Deutschlandfunk-Redakteur Achenbach wies auf die großen Fortschritte bei der
Gleichstellung der jüdischen Mitbürger – besonders vor dem Gesetz – im aufgeklärten Europa hin, hinter das wir im Moment aufgrund von Sondergesetzgebung und positiver Diskriminierung leider wieder weit
zurückgefallen sind:
„Durch Napoleon kam es in großen Teilen Deutschlands zur Gleichstellung aller Bürger vor dem Gesetz. Auch in Preußen durch das sog.
Emanzipationsgesetz.“
Dazu sagte Günther B. Ginzel:
„Das hatte bei den Juden eine große Begeisterung, einen großen Patriotismus – preußischen Patriotismus und später deutschen Patriotismus – und
Dankbarkeit ausgelöst. (…) … und wir haben auf der anderen Seite das reformatorische Judentum, das zunehmend den Geist der Zeit widerspiegelt, vor allem auch mit der Übernahme des Deutschen in den
synagogalen Gottesdienst, der ganz neuen Form von synagogaler Musik, die sich sehr stark auch an dem protestantische Vorbild orientiert – die Orgel wird eingeführt –, und dieses Judentum
repräsentiert nun die aufstrebende, assimilierte, emanzipierte Schicht des deutschen Judentums (…), und es entsteht etwas ganz Verblüffendes: Gerade dieses sich nun so sehr erst als preußisch, dann als
deutsch empfindende Judentum beginnt nun in der Tradition des ständigen Anpassens und Nachdenkens in der Hochphase ihrer Situation um die Wende des 19. zum 20. Jahrhunderts in der Weimarer Republik sich zu ihrem
orientalischen Erbe zu bekennen.

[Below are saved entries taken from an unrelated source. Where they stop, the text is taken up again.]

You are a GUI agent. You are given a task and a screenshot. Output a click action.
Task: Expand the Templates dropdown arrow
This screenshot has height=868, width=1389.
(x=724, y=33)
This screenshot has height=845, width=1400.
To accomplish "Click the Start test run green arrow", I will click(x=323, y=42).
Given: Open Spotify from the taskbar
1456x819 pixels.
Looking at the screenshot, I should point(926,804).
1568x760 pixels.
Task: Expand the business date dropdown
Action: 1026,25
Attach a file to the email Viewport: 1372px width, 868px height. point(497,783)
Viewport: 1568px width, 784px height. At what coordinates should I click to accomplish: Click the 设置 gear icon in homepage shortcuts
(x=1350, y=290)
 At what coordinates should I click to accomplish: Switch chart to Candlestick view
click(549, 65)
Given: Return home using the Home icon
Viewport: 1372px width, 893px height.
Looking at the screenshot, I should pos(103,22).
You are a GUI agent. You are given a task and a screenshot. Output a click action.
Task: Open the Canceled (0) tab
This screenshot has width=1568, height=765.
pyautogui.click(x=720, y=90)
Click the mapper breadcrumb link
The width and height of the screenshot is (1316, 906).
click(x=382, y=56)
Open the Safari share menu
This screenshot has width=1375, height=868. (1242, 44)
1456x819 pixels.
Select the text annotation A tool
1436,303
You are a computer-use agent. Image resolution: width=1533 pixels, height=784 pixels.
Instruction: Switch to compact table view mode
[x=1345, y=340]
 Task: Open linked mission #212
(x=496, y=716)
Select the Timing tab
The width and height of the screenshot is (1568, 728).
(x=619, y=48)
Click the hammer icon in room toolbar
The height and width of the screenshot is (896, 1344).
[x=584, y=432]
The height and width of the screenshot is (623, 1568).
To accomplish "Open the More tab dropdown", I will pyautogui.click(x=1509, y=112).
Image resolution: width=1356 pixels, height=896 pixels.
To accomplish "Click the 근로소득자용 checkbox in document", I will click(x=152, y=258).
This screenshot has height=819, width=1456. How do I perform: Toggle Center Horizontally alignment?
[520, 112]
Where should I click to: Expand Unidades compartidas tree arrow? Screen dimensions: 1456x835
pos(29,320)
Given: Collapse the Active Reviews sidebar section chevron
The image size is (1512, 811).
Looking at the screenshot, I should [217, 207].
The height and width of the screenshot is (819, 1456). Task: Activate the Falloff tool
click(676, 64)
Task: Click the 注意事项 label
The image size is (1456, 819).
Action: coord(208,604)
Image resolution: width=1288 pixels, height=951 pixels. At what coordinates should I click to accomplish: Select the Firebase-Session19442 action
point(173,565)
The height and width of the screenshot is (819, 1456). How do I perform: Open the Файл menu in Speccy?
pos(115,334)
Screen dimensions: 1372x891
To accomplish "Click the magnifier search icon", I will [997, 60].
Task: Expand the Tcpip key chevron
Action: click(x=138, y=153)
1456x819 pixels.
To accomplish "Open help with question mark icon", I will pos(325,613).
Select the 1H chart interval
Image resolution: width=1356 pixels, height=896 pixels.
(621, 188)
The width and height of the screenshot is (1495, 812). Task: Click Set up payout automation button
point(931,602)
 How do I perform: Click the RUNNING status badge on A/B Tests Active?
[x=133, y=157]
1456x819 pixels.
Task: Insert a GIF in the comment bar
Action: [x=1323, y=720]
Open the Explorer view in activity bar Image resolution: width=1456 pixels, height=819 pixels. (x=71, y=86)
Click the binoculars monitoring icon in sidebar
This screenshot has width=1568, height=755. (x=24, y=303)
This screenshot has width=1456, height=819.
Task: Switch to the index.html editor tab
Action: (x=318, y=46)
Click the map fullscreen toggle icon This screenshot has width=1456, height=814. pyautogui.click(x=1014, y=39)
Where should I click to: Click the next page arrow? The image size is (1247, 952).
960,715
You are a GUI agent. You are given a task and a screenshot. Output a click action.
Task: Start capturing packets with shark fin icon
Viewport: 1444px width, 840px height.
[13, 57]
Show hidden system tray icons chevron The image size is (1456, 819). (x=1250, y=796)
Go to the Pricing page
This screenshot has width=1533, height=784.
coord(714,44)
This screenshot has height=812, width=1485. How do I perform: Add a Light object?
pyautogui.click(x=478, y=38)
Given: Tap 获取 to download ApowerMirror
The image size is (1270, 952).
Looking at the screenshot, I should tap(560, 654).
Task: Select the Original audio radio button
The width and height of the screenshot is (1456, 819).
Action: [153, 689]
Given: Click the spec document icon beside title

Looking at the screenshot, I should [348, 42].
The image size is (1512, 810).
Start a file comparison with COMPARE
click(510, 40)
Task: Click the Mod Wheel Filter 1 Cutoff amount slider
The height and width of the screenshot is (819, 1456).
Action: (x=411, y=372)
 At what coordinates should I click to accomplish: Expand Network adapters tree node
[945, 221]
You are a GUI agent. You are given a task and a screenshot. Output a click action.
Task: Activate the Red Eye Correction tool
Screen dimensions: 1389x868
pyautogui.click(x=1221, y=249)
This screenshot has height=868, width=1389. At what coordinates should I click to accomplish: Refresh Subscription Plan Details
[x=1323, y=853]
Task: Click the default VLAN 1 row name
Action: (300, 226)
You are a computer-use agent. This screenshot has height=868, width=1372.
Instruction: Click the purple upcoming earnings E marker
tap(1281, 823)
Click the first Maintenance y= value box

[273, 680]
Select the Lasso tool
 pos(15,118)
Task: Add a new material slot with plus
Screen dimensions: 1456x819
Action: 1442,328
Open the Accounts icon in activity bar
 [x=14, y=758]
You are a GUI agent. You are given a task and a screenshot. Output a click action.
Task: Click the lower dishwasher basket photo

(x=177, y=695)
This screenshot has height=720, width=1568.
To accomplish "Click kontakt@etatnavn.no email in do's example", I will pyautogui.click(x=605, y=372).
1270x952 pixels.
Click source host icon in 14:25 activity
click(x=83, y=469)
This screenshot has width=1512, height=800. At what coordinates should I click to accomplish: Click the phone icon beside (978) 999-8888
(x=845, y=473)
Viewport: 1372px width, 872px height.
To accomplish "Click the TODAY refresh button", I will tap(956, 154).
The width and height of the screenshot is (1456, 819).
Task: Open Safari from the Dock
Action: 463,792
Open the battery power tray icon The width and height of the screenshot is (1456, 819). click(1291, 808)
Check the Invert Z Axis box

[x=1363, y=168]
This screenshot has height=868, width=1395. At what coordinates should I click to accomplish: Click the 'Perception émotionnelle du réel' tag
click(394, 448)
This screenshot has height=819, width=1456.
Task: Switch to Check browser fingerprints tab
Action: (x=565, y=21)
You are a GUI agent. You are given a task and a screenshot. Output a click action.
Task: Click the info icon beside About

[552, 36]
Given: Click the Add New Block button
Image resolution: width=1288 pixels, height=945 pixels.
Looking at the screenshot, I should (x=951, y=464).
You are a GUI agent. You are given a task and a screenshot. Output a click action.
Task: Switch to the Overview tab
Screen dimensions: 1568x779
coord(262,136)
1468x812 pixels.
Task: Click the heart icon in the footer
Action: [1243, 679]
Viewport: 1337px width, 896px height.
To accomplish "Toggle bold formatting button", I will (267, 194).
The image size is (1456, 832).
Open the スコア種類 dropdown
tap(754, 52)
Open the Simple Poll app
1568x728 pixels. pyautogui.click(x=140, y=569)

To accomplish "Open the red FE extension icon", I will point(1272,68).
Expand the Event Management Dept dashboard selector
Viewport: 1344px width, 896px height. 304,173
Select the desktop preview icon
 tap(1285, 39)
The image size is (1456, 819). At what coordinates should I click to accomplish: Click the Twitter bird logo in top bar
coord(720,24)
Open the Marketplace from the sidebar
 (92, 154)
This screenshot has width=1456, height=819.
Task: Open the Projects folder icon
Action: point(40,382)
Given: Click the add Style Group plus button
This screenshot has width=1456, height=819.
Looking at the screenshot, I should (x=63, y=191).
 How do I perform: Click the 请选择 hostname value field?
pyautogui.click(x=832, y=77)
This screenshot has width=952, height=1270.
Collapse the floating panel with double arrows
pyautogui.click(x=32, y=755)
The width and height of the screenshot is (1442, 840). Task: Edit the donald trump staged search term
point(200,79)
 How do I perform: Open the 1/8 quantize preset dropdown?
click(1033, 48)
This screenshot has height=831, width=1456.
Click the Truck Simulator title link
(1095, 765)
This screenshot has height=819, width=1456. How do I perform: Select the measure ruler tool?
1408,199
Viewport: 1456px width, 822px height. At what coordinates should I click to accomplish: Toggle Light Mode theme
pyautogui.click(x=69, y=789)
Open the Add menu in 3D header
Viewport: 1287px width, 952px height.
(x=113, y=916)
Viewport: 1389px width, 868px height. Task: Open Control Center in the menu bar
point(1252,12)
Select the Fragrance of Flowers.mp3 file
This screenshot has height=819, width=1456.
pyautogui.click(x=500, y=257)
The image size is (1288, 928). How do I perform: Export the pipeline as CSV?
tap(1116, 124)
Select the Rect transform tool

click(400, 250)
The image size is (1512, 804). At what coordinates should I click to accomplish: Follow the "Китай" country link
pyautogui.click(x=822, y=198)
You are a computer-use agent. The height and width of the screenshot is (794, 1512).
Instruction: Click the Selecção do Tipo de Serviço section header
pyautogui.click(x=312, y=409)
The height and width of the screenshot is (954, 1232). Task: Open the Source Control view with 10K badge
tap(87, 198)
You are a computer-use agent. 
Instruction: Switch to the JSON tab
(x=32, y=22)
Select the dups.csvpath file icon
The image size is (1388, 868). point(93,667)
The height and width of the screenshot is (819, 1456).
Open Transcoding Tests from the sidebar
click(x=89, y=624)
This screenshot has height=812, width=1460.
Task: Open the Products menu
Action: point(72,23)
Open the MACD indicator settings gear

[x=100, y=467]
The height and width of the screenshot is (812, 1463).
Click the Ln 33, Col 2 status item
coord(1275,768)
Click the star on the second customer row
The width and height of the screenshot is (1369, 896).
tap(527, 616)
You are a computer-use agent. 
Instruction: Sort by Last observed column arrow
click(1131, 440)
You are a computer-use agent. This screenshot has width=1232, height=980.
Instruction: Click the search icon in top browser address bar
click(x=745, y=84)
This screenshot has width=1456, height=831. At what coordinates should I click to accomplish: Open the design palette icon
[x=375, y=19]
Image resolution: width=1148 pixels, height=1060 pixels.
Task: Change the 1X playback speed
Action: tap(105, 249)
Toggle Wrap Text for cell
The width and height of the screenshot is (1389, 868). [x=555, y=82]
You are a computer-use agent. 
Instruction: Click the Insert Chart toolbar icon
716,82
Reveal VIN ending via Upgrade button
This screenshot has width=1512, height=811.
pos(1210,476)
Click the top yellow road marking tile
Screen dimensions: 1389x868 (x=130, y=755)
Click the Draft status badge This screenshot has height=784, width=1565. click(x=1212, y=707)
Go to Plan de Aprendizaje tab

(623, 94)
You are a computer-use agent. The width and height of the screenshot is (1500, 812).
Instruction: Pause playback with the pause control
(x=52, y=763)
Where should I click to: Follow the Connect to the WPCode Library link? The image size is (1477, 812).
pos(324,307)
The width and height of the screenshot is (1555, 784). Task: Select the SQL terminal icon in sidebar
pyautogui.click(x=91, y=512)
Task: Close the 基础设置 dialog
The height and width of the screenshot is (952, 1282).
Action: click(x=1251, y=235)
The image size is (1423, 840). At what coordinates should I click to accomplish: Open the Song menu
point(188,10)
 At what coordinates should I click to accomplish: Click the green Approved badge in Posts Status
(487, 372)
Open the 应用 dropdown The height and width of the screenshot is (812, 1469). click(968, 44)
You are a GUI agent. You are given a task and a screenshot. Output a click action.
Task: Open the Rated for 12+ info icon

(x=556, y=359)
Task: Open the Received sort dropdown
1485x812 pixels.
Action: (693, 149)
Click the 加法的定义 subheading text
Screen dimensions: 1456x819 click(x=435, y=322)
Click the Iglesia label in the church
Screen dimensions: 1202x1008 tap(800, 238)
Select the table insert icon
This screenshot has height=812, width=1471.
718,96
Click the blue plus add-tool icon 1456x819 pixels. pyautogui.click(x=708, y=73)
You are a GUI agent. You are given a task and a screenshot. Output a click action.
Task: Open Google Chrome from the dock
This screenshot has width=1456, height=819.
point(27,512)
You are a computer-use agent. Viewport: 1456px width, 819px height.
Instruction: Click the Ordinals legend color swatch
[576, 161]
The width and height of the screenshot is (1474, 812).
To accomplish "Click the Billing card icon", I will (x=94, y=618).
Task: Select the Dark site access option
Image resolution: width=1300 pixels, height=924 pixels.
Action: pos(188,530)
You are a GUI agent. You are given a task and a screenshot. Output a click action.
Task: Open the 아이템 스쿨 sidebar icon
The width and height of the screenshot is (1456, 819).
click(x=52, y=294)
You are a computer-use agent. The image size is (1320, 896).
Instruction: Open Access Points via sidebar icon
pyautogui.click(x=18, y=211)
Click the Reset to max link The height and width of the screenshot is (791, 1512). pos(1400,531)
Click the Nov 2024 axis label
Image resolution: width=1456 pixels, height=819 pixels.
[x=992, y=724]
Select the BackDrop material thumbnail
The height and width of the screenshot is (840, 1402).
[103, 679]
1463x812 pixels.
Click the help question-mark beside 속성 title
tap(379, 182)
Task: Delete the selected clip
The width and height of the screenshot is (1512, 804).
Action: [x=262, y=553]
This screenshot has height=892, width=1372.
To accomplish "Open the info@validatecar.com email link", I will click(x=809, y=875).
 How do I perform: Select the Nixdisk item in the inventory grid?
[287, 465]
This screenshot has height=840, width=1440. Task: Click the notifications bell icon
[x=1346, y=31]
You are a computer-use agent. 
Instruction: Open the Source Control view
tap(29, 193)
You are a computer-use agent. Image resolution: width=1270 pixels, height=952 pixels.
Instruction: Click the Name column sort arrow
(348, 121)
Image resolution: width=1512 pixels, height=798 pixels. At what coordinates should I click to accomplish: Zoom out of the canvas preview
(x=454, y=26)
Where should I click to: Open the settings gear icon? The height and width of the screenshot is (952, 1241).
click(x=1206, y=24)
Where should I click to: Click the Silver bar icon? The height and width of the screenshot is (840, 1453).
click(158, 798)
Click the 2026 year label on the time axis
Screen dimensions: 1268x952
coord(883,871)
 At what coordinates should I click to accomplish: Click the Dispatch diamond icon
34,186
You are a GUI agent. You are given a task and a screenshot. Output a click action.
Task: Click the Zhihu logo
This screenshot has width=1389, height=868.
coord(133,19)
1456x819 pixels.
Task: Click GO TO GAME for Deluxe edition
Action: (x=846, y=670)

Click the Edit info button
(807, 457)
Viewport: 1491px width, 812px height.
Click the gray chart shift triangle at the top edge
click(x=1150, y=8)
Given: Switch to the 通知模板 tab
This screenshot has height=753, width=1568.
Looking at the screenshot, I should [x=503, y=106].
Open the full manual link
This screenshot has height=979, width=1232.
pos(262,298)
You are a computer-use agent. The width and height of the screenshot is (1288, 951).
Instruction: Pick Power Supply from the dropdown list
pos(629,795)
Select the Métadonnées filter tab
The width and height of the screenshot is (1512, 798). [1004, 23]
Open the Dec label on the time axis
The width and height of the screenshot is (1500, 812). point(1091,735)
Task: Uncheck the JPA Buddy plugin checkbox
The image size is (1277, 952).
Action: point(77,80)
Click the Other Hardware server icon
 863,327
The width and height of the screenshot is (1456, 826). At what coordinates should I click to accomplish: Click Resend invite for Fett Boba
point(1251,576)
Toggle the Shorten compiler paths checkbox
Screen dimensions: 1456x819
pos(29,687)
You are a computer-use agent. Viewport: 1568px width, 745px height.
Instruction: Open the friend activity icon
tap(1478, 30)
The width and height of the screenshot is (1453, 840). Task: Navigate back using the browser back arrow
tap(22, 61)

Es ist dieses assimilierte deutsche liberale Judentum, das nunmehr einen Synagogenbau betreibt, der bereits auf dem ersten Blick sich unterscheidet von Kirchen, von sozusagen
deutscher Kultur, der ganz bewußt das Maurische nachmacht, in Berlin, wo es heute eines der wichtigsten Wahrzeichen ist in der Oranienburger Straße: Küppelchen, Minarette, Maurisches… – man hatte so
viel Selbstbewußtsein als Religion und als emanzipierte Staatsbürger, daß man das religiös Eigenständige auch nach außen im synagogalen Bau dokumentieren konnte.“
Nur in Freiheit werden die Juden Teil eines freien und aufgeklärten Europas werden. Dennoch betrachten wir die Hinwendung zum Orientalischen der assimilierten
deutschen liberalen Juden kritisch. Diese zeigt uns, wie schwer es ist, den Fundamentalismus hinter sich zu lassen. Dieser Hinwendung muß eine Teilverantwortung für das Entstehen eines antisemitischen Regimes im 20.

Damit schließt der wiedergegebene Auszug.